Editorial

Digital Identity: Global Roundup

Digital identity news from around the world

Posted 18 January 2021 by Christine Horton


The Cayman Islands

The Cayman Islands’ e-government team in the Ministry of Commerce, Planning and Infrastructure, are in the final stages of preparing to roll out a digital National Identity programme.

On January 8, the government issued a request for proposals for technology and services to help implement the digital ID card system. The NID will be given to all Caymanians, permanent residents and must be accessible to all residents without specific technology requirements, including residents without smartphones, according to the proposal.

The photo identification card will carry the resident’s name, date of birth, immigration status, a chip, two digital certificates, and an identity number. It will become the dominant form of identification on the Islands, and potentially replacing voter ID cards. Individual’s personal identification data will be stored on the digital ID card’s chip, which can be read by contact through inserting the card’s chip in a reader, and contactless by tapping the card on a reader.

Germany

HooYu has been approved by the German Commission for the Protection of Young People in the Media (Kommission für Jugendmedienschutz) last week as a suitable age verification system in the country.

The Kommission ensures that concepts and systems meet the technical requirements to perform age verification using ID document validation and identification via biometrics.

According to the Youth Media Protection State Treaty (Jugendmedienschutz-Staatsvertrag), potentially harmful content for minors can only be published and distributed if technical measures are deployed to ensure only adults can access the content.

The HooYu platform will enable adult content providers like gambling operators to authenticate their users using a selfie and a German ID document via biometric liveness detection.

South Africa

Rights groups say plans to photograph and fingerprint every baby born in South Africa for a digital register could lead to data leaks and identity theft without robust safeguards.

The Department of Home Affairs’ new draft policy aims to capture detailed biometrics, unique physical traits of every child born in South Africa and link this data to parents’ identity numbers, which are printed on all ID documents.

The government hopes the new registration system will prevent corrupt officials selling birth certificates to foreigners to illegally secure South African citizenship and protect children who otherwise risk going undocumented. About one in 10 of some one million babies born in South Africa each year are not registered at birth, government data shows. Without birth certificates, they risk exclusion from school and health care and denial of citizenship.

United Arab Emirates

Banking group Emirates NBD has become the first bank in the Middle East to allow new customers to have their identity documents verified using contactless NFC technology when opening a bank account via its Mobile Banking App.

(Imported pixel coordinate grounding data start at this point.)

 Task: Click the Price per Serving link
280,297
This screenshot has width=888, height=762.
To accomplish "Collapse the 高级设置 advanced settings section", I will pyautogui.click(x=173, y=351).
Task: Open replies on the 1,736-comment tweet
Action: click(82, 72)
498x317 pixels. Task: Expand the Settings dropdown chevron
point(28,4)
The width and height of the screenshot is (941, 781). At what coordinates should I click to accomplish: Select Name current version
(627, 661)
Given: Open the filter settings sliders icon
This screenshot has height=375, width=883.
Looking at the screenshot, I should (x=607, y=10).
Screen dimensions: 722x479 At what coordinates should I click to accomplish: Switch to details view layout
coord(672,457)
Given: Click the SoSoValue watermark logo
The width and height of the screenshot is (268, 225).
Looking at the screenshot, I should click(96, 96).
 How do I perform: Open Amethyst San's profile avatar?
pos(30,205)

The bank’s TruID solution uses NFC technology to read information from embedded chips in the documents and seamlessly extract data to autofill a digital account application. The customer is then prompted to take a selfie within the app to complete the process.

Emirates NBD’s TruID digital identity verification solution was developed as part of the bank’s collaboration with fintechs VisionLabs and Smart Engines. Apple users can have their biometric passports read using the NFC technology, while Android users can avail electronic reading of both Emirates ID and their biometric passports.

United States

American Airlines has introduced a biometric health passport to streamline travel requirements for all passengers travelling to the United States from international destinations.

The VeriFLY app was developed by Daon and selected by American late last year, and the airline says it will provide an easy way for all its customers travelling to the U.S. to confirm a negative COVID-19 test and satisfy other document requirements.

“We’re expanding our work with VeriFLY to quickly evolve our usage of the app and make international travel easier for our customers,” said Julie Rath, VP of customer experience at American. “We support the implementation of a global programme to require COVID-19 testing for travellers to the United States, and we want to do everything we can to make travel a seamless experience for customers.”